> [Problem description] From the line that holds "Given: Uncheck Completed for the Camaro row" down to the last line of the listing below, reproduce each line exactly and nothing more, omitting pictures.

### Given information

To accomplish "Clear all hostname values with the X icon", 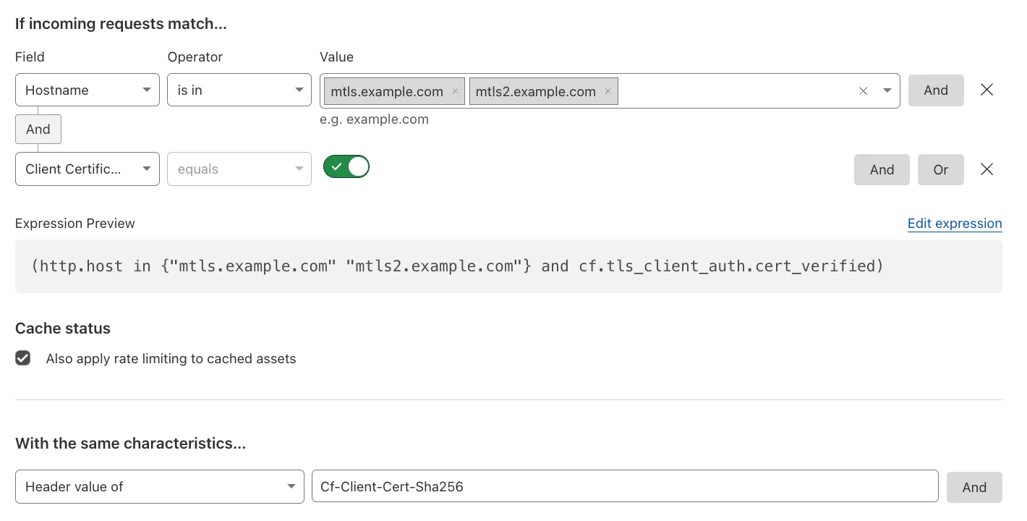I will [863, 90].
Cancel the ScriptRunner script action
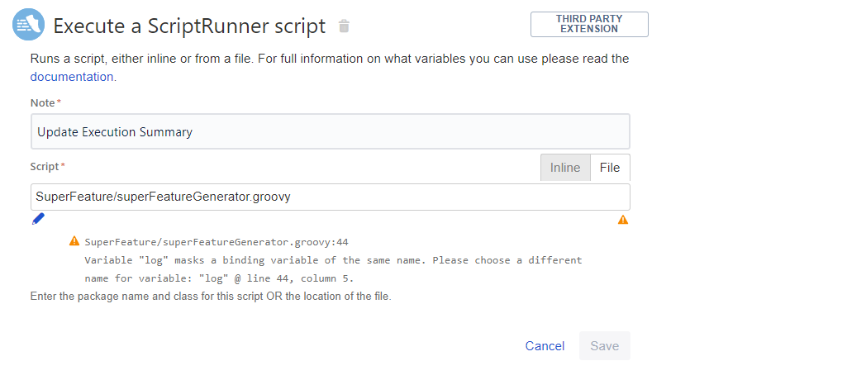Image resolution: width=847 pixels, height=380 pixels. (x=545, y=346)
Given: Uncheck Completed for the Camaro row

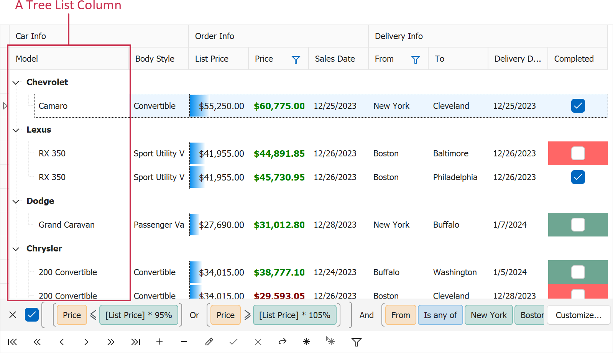Looking at the screenshot, I should tap(578, 106).
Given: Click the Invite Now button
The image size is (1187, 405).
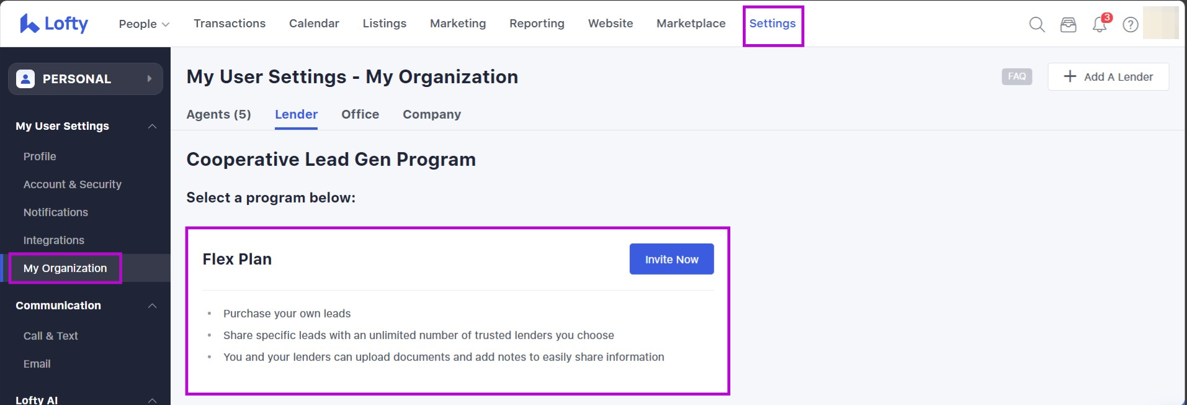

######

> [Expected answer]
Given: Uncheck Completed for the Camaro row

Looking at the screenshot, I should tap(578, 106).
Given: Click the Invite Now button
The image size is (1187, 405).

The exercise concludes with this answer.